» **PROBLEM DESCRIPTION**:
Set down exactly the lines from the one containing "Screen dimensions: 510x382" through the last line of the data below, and no others.

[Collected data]

--- --- ---

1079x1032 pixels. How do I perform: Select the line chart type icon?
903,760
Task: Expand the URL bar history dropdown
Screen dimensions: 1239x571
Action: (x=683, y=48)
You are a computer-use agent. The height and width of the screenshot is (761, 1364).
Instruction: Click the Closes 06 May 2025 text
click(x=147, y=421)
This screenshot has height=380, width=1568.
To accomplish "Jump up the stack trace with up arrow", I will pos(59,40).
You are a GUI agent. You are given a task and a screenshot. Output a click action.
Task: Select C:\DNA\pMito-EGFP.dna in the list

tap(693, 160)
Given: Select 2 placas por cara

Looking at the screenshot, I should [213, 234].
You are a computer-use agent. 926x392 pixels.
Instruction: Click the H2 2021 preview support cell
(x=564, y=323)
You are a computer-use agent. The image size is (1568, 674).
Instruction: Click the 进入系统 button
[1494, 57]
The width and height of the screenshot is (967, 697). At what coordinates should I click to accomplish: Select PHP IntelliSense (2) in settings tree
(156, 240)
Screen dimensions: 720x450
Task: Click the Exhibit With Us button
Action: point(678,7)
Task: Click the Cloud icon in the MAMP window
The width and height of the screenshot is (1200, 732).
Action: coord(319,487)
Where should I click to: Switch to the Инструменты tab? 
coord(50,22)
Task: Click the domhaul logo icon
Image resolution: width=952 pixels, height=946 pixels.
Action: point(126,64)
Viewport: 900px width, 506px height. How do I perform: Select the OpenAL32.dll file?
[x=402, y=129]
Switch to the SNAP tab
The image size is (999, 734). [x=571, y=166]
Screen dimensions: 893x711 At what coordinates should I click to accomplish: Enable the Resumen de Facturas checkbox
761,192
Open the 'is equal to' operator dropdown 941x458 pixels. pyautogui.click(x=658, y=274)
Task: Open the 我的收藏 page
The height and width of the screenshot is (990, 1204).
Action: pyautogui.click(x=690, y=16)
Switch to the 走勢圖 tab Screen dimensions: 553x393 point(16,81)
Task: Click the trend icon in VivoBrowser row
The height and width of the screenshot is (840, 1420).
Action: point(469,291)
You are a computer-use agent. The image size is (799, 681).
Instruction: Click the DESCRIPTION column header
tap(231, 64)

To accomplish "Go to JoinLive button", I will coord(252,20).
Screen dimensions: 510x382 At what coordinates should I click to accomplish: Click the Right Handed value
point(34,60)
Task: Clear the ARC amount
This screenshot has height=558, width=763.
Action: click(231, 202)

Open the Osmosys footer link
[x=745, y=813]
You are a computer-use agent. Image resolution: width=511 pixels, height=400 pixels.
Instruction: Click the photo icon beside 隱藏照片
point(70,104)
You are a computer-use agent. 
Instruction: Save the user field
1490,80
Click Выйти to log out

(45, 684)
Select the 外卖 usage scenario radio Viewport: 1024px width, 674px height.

--- --- ---

» **RESPONSE BELOW**:
Screen dimensions: 510x382 At what coordinates should I click to accomplish: Click the Right Handed value
point(34,60)
Task: Clear the ARC amount
This screenshot has height=558, width=763.
Action: click(231, 202)

Open the Osmosys footer link
[x=745, y=813]
You are a computer-use agent. Image resolution: width=511 pixels, height=400 pixels.
Instruction: Click the photo icon beside 隱藏照片
point(70,104)
You are a computer-use agent. 
Instruction: Save the user field
1490,80
Click Выйти to log out

(45, 684)
Select the 外卖 usage scenario radio Viewport: 1024px width, 674px height.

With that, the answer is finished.